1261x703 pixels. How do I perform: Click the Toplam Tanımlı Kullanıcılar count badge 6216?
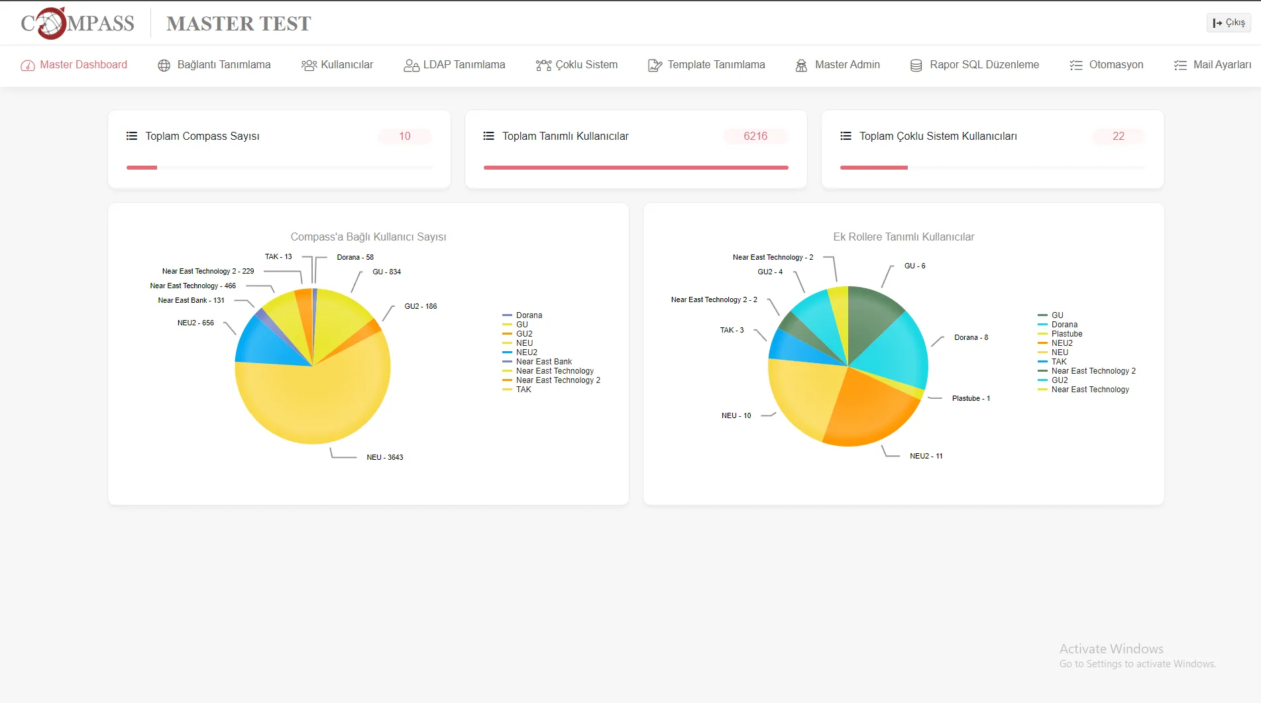[755, 136]
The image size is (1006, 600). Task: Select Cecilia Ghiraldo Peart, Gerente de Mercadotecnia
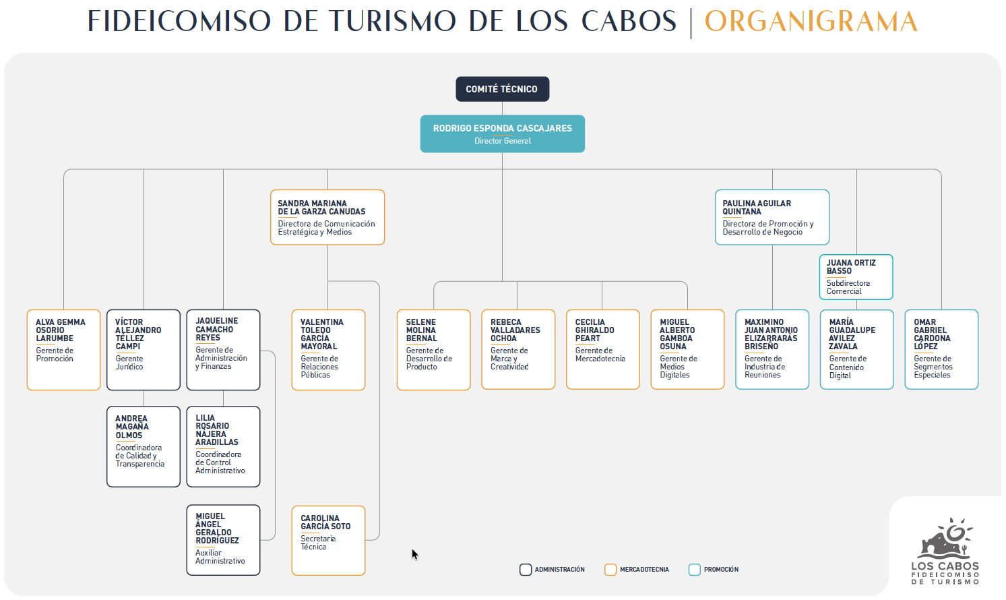[602, 349]
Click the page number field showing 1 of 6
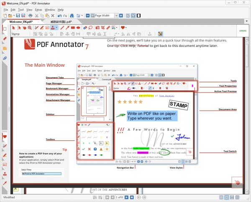 pos(118,197)
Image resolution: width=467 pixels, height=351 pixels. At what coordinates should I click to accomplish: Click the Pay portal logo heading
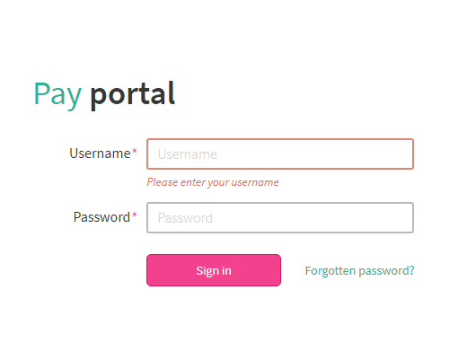tap(104, 94)
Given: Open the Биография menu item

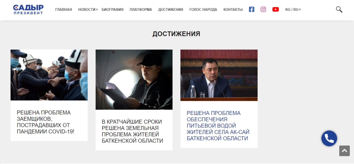Looking at the screenshot, I should pyautogui.click(x=113, y=9).
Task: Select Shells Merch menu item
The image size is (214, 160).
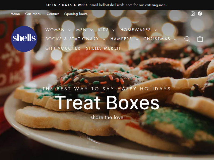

━━━━━━━━

TASK PROMPT » Although the records contain pictures, only the text should be copied, exactly as it stands.

REPLY TO THE TASK »
1261x703 pixels. How do I perform: Click the Toplam Tanımlı Kullanıcılar count badge 6216?
[755, 136]
The image size is (1006, 600). Task: Select Cecilia Ghiraldo Peart, Gerente de Mercadotecnia
[602, 349]
Click the page number field showing 1 of 6
 pos(118,197)
Image resolution: width=467 pixels, height=351 pixels. At what coordinates should I click to accomplish: Click the Pay portal logo heading
tap(104, 94)
Given: Open the Биография menu item

Looking at the screenshot, I should pyautogui.click(x=113, y=9).
Task: Select Shells Merch menu item
The image size is (214, 160).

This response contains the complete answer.